Dataset records
━━━━━━━━━━

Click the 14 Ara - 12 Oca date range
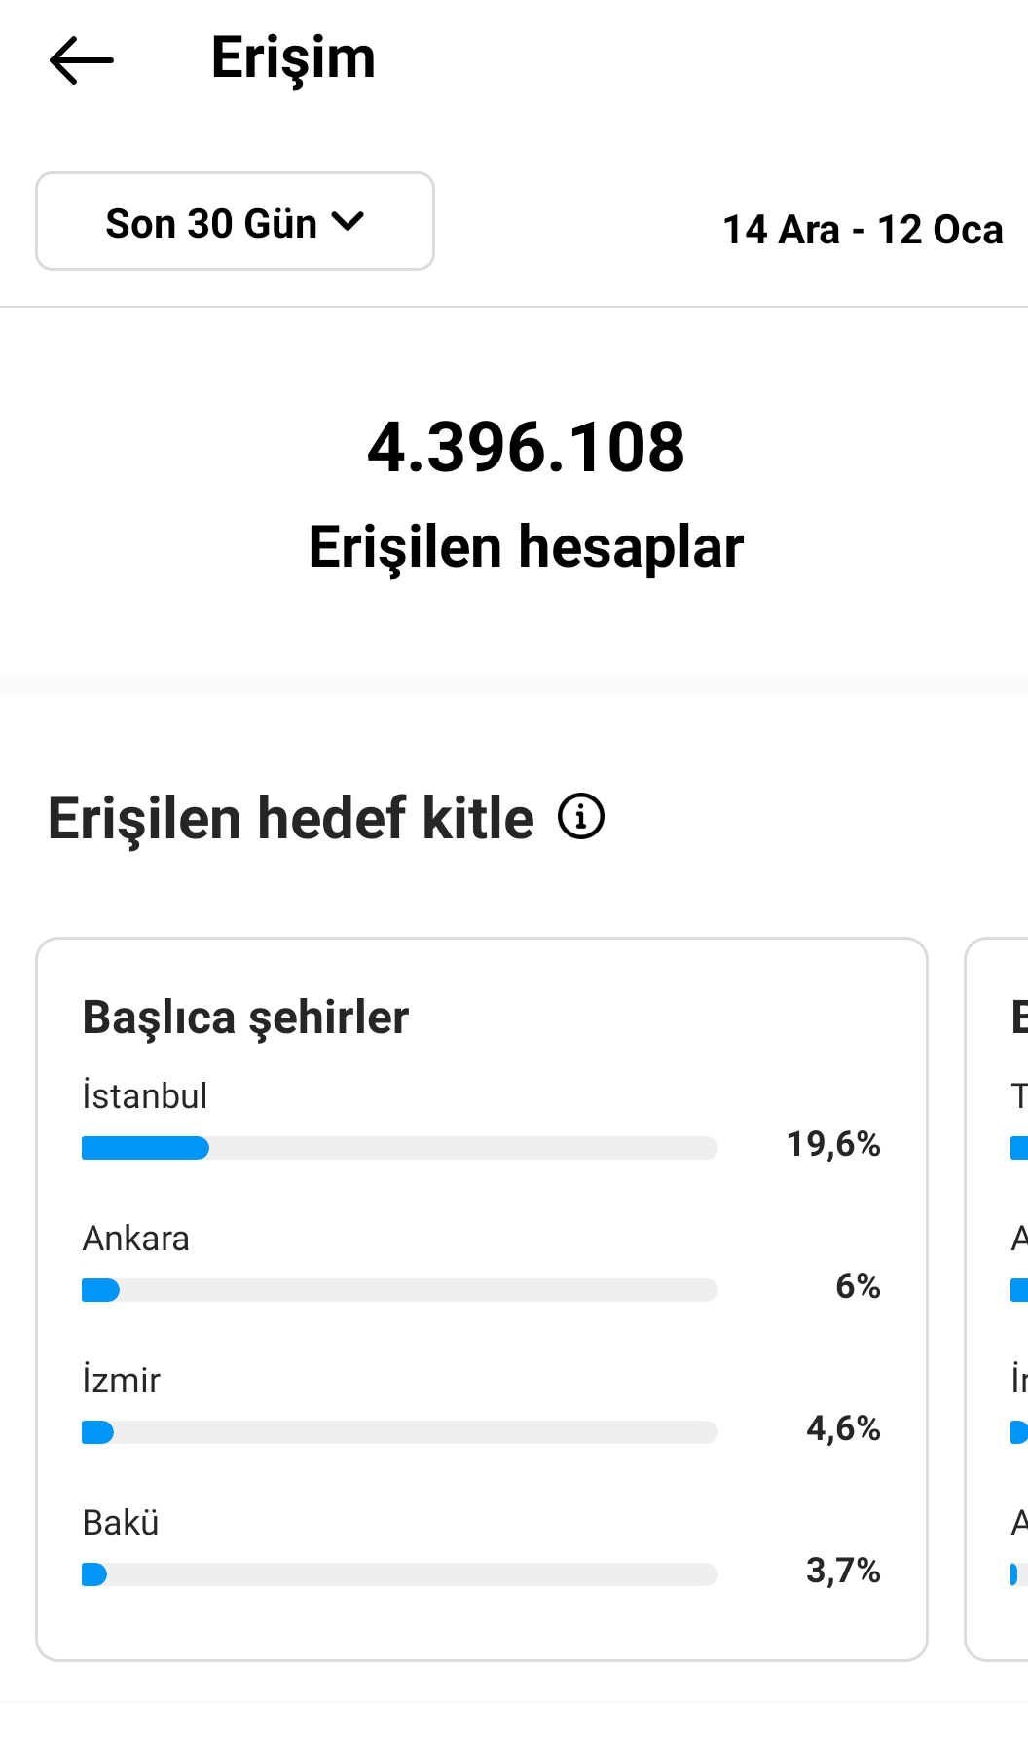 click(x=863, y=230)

━━━━━━━━━━

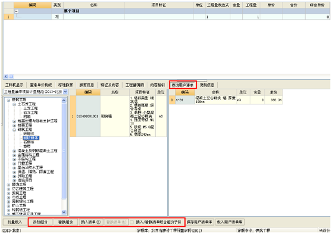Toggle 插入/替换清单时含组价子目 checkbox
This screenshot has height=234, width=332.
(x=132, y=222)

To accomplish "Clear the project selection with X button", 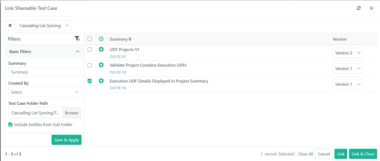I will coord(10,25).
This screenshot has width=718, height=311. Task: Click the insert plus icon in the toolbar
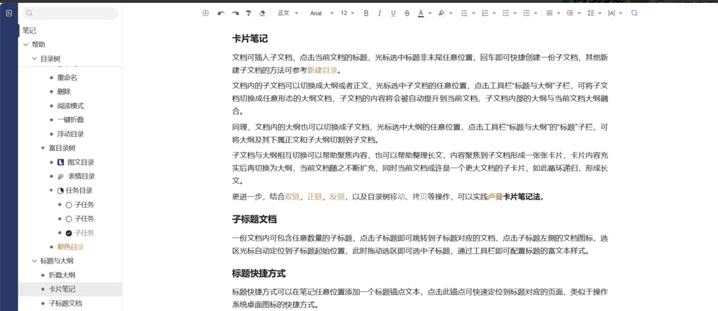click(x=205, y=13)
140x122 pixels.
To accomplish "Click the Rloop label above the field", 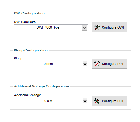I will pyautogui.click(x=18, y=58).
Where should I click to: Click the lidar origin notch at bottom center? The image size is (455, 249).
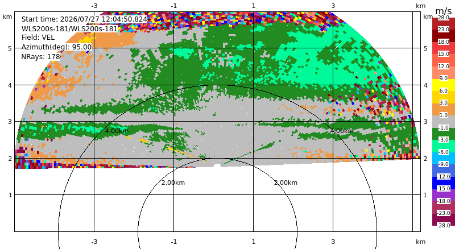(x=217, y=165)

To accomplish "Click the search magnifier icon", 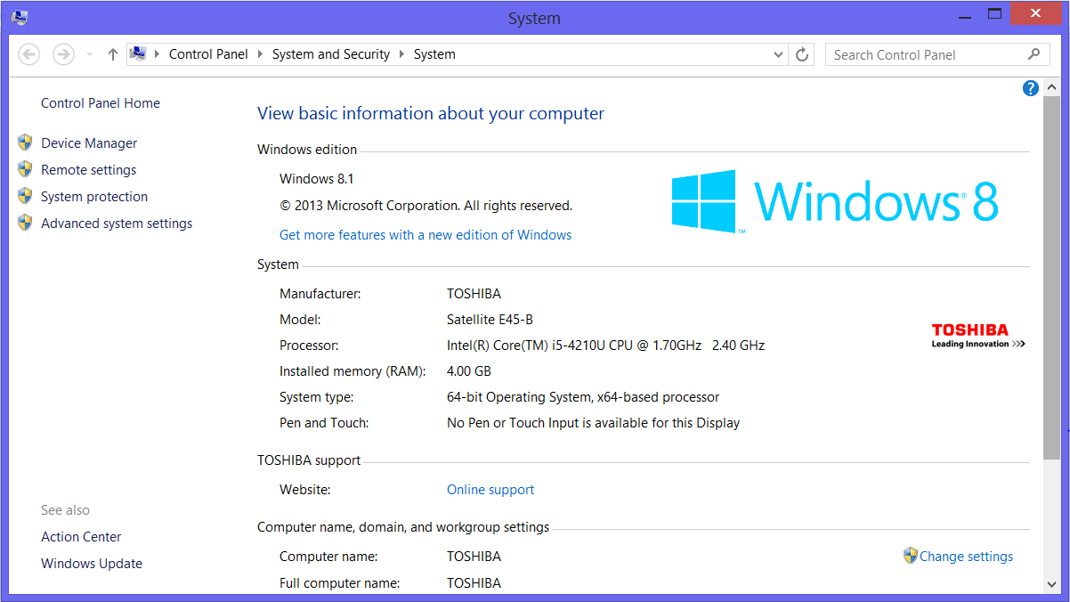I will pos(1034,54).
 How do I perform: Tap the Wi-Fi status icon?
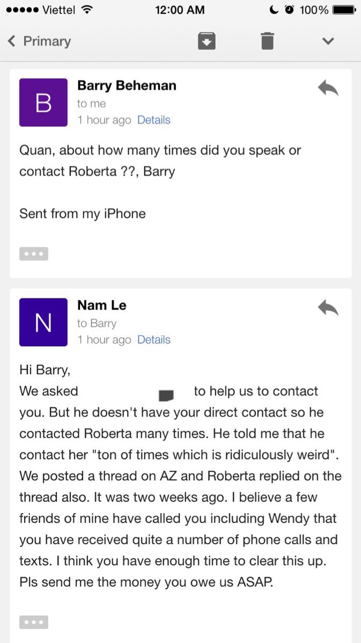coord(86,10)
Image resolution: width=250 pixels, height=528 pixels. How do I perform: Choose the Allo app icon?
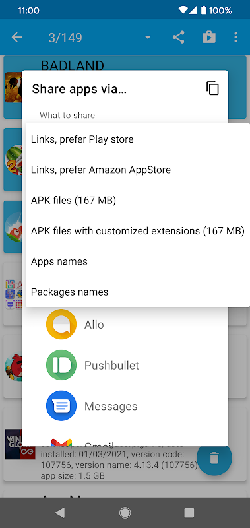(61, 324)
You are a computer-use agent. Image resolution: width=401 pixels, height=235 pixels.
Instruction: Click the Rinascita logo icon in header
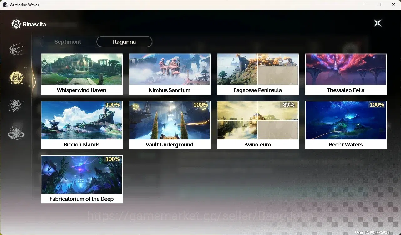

━━━━━━━━━━

Goal of the exercise
Return only the part of the records above that opens with the line containing "You are a computer-use" and closes with the line containing "Instruction: Click the", ends included.

Written response
You are a computer-use agent. Image resolution: width=401 pixels, height=235 pixels.
Instruction: Click the Rinascita logo icon in header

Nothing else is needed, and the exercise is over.